Linking MRI and Basic Science

Recently, substantial strides in basic science have allowed for the use of neural stem cells to recapitulate in-vivo brain development in-vitro. Several reports reviewed here used cells derived from individuals with ASD and macrocephaly to mimic early prenatal cortical development^119–121. These studies represent an important step for the field in relating brain phenotypes observed in MRI to in-vitro models derived from the same individuals, though methodological advances will be needed to allow for modeling later stages of brain development¹⁸⁵ that may be more central to ASD³³. Future work should move beyond only studying individuals with ASD and brain overgrowth phenotypes^119–121 to reveal broader insights into etiology.

SUMMARY

Brain phenotypes derived from neuroimaging provide the earliest distinction between infants at risk for ASD and typically developing children, with group differences noted during the presymptomatic period before aberrant behavior is reliably detectable. A wealth of studies converge upon several key findings including brain overgrowth, increased extra-axial fluid volumes, altered white matter development, and aberrant structural and functional connectivity patterns in individuals with ASD. This implicates a variety of neurobiological mechanisms that both independently and jointly contribute to brain and behavioral development in early childhood. The field has made significant strides in describing brain phenotypes in ASD, and has recently taken steps towards implementing individualized-prediction models to identify infants at heightened risk for developing ASD, calling for an urgent need for the concurrent development of effective presymptomatic interventions. In the coming years, scientists will need to focus on a variety of key areas for further investigation, including tackling the problem of etiological heterogeneity and linking brain and behavioral development to underlying genetic mechanisms, a goal that will be achieved through a multidisciplinary approach combining neuroimaging, behavioral, and basic science research.

KEY POINTS.

1. Neuroimaging has played a key role in revealing brain phenotypes associated with autism spectrum disorder (ASD) during infancy and toddlerhood.
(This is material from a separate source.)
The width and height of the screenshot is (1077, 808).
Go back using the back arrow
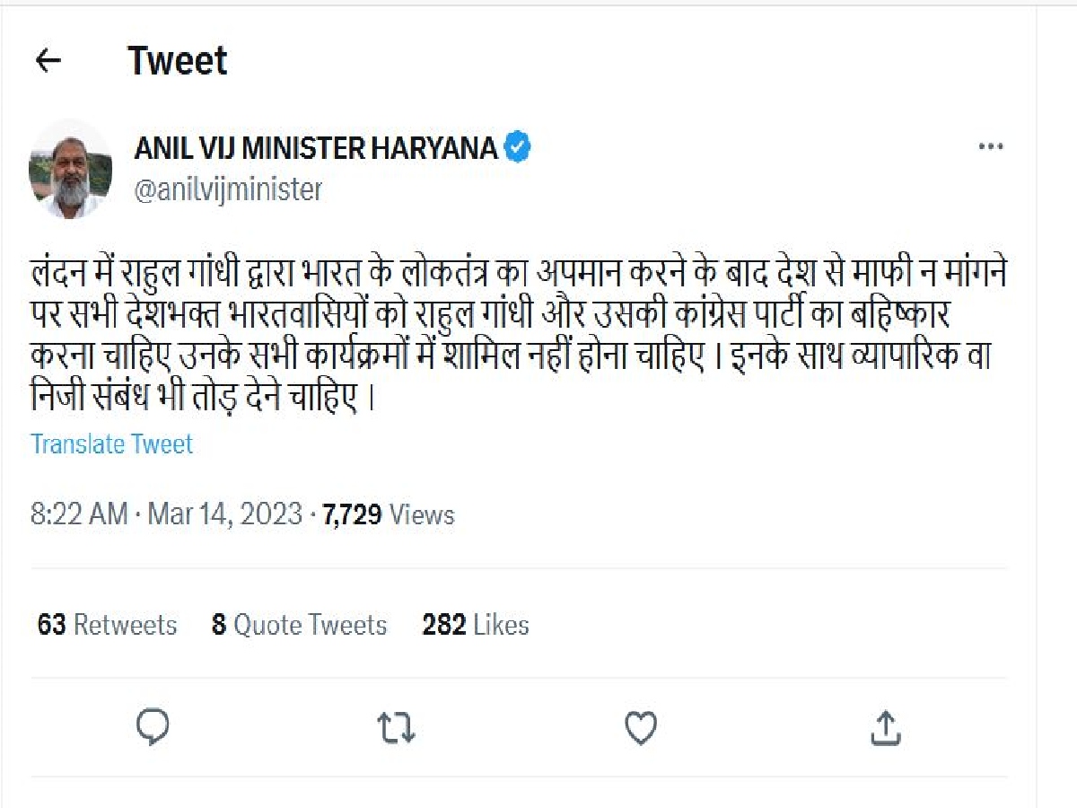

2. A wealth of studies converge upon several key findings including brain overgrowth, increased extra-axial cerebrospinal fluid volume, altered white matter development, and aberrant structural and functional connectivity patterns in ASD.

3. It is likely that ASD arises from multiple pre- and postnatal pathogenic mechanisms involving neural proliferation and migration, synaptogenesis, pruning, myelination, and axonal development and connectivity.

4. Predicting diagnostic and dimensional outcomes using neuroimaging data in infancy holds great promise for advancing clinical practice.

5. Future work should focus on parsing heterogeneity in ASD, linking genetic variation to brain imaging data in infancy, charting the co-occurrence of developmental brain and behavior phenotypes, and coupling neuroimaging studies with basic science research.